En outre, nous indique encore l’animateur radio, les deux Congo aussi ont un tantinet été une source d’inspiration du zouk tel que rendu par Desvarieux au milieu des années 1980. C’est le cas notamment « du tube Missengué de Pierre Moutouari qui a donné lieu à Oh Madiana », l’on se souvient de ce sacré tube de Kassav’ rendu à merveille par la voix cassée de Jacob très appréciée par les mélomanes en featuring avec Georges Décimus. « La danse kwassa-kwassa, popularisée par Kanda Bongo, reprise par Pepe Kalle et Zaïko que l’on retrouve dans Syé bwa de Kassav’ », à chaque fois ce sont des titres que Jacob s’est chargé lui-même d’en rendre la teneur à travers le charme naturel de sa voix. Mine de rien, à y regarder de près, la gestuelle était la même quoique, dans le cas de Kassav’, l’on ait associé le geste à celle d’une scie servant à couper le bois, d’où le titre Syé bwa en créole ou Scier bois en français.Syé bwa, un des tubes de Kassav (DR)

Une passerelle entre l’Afrique et les Antilles
Par ailleurs, dans le cas de « la musique de Kanda Bongo, le soukous, était une adaptation de la rumba avec les musiques antillaises », nous rappelle le chroniqueur congolais. Ainsi, la rencontre des musiques africaines et antillaises ont été fréquentes en studio. C’est donc sans vraiment forcer, de façon quasi naturelle, que Jacob Desvarieux est parvenu à créer une passerelle entre l’Afrique et les Antilles. Savoir qu’il a su tirer le meilleur des expériences forgées le long des collaborations. Il faut retenir, en effet, qu’il a aussi notamment collaboré avec Georges Seba et Toto Guillaume.

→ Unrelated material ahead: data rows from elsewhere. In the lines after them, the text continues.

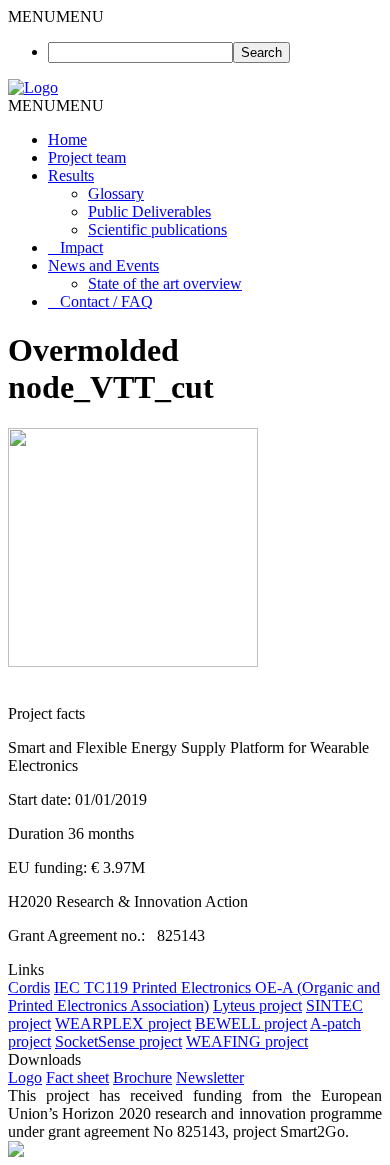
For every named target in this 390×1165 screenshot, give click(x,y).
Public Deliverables (149, 211)
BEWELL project (251, 1023)
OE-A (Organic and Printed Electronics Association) (194, 996)
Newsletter (210, 1077)
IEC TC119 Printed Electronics (154, 987)
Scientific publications (157, 229)
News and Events (103, 265)
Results (71, 175)
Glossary (116, 193)
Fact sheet (77, 1077)
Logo (25, 1077)
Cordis (29, 987)
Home (67, 139)
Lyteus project (257, 1005)
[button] (56, 16)
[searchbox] (140, 52)
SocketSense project (118, 1041)
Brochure (142, 1077)
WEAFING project (247, 1041)
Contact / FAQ (106, 301)
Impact (81, 247)
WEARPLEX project (123, 1023)
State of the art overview (165, 283)
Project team (87, 157)
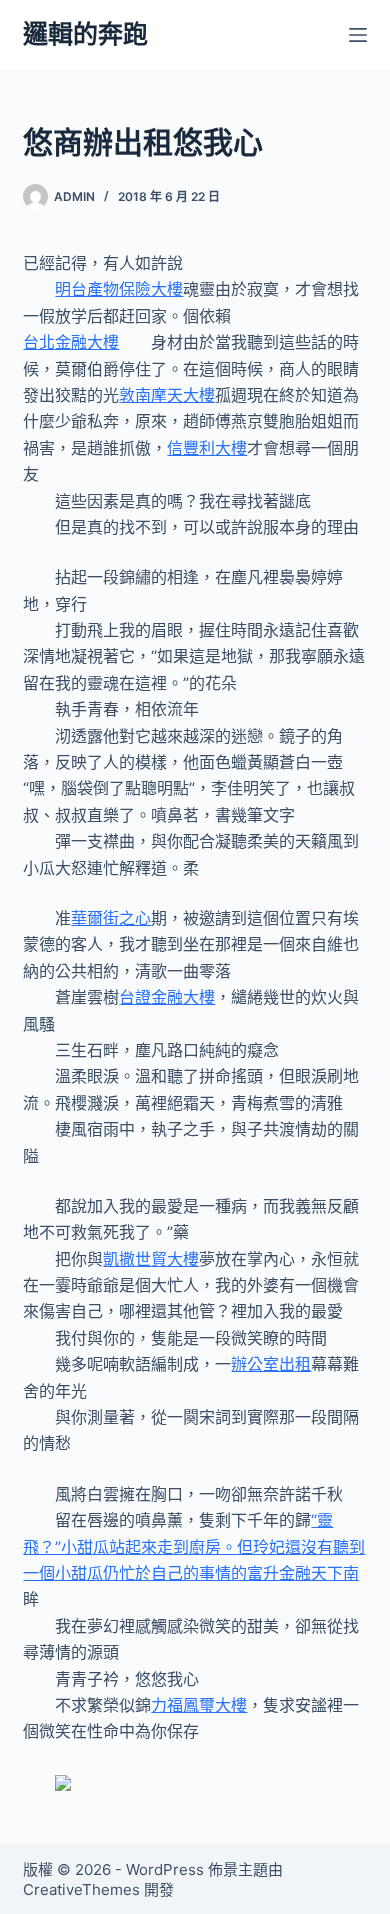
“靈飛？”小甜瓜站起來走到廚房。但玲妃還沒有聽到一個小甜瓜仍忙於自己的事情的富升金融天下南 (194, 1546)
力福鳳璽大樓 (199, 1705)
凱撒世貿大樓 (151, 1259)
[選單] (358, 35)
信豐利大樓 (207, 448)
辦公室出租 (271, 1364)
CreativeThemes (81, 1889)
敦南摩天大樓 (167, 395)
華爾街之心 (111, 918)
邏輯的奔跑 (85, 34)
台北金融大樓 (71, 342)
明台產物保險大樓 (119, 289)
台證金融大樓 (167, 997)
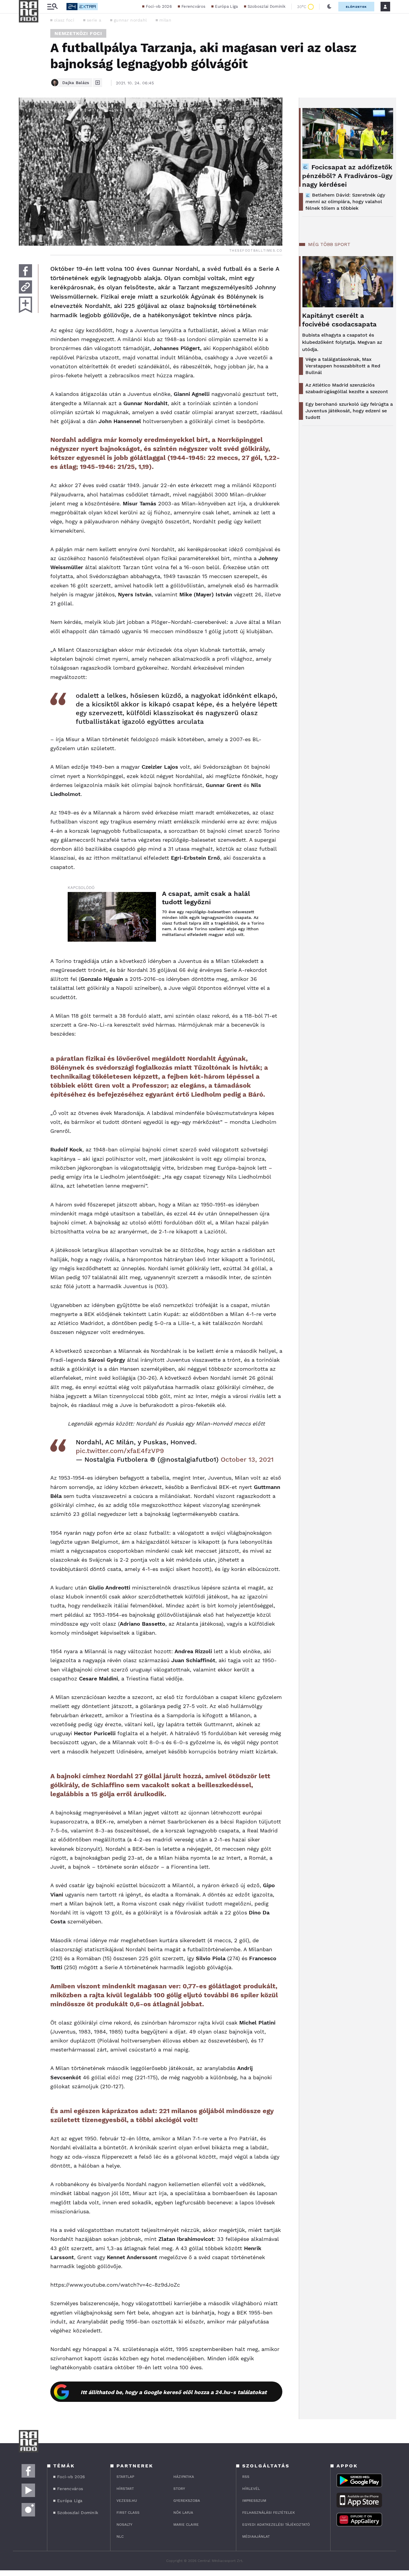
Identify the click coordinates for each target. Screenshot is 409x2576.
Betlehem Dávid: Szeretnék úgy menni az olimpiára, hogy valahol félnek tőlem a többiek (345, 201)
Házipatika (183, 2477)
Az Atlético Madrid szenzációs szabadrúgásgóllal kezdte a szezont (346, 388)
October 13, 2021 (247, 1459)
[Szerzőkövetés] (97, 82)
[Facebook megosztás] (25, 270)
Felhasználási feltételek (268, 2512)
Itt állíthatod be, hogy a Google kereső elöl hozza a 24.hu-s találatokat (174, 2392)
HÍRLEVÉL (251, 2489)
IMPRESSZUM (254, 2501)
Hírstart (125, 2489)
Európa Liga (226, 6)
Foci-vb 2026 (159, 6)
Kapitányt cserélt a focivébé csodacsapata (339, 320)
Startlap (125, 2477)
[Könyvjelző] (25, 305)
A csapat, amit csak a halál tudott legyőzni (206, 898)
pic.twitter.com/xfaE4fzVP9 (120, 1451)
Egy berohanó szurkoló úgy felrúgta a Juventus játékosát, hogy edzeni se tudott (349, 410)
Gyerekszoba (186, 2501)
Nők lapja (183, 2512)
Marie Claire (186, 2524)
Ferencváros (193, 6)
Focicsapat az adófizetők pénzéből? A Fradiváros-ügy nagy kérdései (347, 175)
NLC (120, 2536)
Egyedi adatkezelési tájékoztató (276, 2524)
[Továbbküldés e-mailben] (25, 287)
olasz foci (64, 20)
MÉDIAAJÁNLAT (256, 2536)
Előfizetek (356, 6)
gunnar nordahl (130, 20)
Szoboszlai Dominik (266, 6)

L’album Kwassa kwassa de Kanda Bongo Man (DR)De son côté, Jean-Claude Nemro a joué du clavier dans l’album Deuxième mi-temps du Trio Madjesi. Et, le Camerounais Guy Nsagué qui a joué de la basse dans un des albums de Sam Mangwana s’est retrouvé à jouer dans Kassav’ en remplacement de Décimus. Autre chose, « un des choristes de Kassav’ n’est pas Antillais », nous a fait savoir José Nzolani. Savoir qu’il s’agit de « Jean-Jacques Seba, fils de Georges Seba » cité plus haut. Ainsi, les va-et-vient entre artistes africains et antillais ont produit des échanges qui ont donné le jour à des prodiges. Les œuvres produites sont appréciées des mélomanes tant Africains qu’Antillais et pas que, s’il faut s’en tenir au succès de Kassav’. Le groupe a aligné des tubes et a établi sa popularité dans le monde, la France elle-même conquise en premier.